The paper makes several notable contributions:

Identification of Language Confusion: The authors pinpoint a significant issue termed "language confusion," where LLMs generate outputs in unintended languages. They categorize this confusion into word-level and line-level errors.
Language Confusion Benchmark (LCB): The authors create the LCB to assess language confusion across multiple languages and generate both existing and new prompts for this purpose. The benchmark encompasses typologically diverse languages, ensuring comprehensive evaluation.
Systematic Evaluation: The paper systematically evaluates popular LLMs such as Llama, Command R, Mistral, and OpenAI models. The evaluation highlights the susceptibility of different models to language confusion under various conditions.
Mitigation Strategies: The paper proposes several methods to alleviate language confusion, including few-shot prompting, multilingual supervised fine-tuning (SFT), and preference tuning.

.....

List every model or model family that the summary of language confusion names as evaluated in the paper. The data after this summary of language confusion plays no part here.

Given entries –
.....

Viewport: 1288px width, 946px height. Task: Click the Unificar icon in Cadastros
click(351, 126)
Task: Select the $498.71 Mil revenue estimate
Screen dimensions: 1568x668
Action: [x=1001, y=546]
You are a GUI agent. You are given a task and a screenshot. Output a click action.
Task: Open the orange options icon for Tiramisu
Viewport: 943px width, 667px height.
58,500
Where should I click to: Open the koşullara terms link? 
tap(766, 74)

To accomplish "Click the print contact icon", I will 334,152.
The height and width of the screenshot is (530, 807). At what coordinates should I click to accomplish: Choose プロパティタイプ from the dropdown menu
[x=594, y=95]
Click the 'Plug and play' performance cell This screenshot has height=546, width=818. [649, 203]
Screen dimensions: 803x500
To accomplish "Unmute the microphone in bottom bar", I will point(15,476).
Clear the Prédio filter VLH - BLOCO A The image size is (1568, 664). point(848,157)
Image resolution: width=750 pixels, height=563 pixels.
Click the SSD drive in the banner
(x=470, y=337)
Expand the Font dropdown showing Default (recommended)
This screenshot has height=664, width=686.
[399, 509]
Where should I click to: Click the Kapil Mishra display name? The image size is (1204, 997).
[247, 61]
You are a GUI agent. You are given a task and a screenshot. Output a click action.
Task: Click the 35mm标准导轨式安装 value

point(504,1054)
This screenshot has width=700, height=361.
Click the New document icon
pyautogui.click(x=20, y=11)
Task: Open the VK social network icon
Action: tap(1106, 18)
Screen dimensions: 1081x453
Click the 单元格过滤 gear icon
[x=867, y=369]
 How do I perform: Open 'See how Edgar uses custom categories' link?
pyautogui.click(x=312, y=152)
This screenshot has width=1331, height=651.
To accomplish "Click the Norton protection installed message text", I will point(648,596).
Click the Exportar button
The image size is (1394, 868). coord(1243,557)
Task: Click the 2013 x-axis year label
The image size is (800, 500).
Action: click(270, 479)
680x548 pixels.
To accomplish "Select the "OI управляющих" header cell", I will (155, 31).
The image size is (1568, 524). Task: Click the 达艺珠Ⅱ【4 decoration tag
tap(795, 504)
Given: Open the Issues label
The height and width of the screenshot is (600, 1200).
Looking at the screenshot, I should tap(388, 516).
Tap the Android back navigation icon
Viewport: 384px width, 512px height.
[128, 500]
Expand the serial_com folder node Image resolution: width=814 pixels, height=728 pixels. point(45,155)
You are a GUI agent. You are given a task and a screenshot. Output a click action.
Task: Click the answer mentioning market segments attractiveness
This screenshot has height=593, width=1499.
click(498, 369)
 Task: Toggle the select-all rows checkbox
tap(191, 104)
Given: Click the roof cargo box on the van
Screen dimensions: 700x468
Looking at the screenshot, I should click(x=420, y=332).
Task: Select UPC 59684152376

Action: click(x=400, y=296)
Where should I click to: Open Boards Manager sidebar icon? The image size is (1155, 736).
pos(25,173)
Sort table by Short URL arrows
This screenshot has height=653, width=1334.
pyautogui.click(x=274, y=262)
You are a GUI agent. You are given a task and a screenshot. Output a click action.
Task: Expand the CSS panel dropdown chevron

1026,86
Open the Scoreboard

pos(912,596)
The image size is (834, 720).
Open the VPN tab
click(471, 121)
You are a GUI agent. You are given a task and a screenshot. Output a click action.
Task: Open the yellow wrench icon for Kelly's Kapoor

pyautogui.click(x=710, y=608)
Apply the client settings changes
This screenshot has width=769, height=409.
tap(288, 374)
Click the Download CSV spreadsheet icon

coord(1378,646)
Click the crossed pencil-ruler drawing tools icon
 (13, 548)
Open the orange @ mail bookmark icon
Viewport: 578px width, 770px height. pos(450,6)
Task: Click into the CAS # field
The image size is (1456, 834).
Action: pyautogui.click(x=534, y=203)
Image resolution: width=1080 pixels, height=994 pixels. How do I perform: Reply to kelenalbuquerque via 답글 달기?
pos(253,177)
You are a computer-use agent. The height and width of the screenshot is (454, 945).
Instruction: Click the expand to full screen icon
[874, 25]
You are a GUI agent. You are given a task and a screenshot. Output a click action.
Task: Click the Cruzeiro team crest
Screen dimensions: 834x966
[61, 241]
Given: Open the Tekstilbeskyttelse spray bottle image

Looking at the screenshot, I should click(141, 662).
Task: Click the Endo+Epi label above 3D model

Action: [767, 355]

.....

Response – Llama, Command R, Mistral, OpenAI models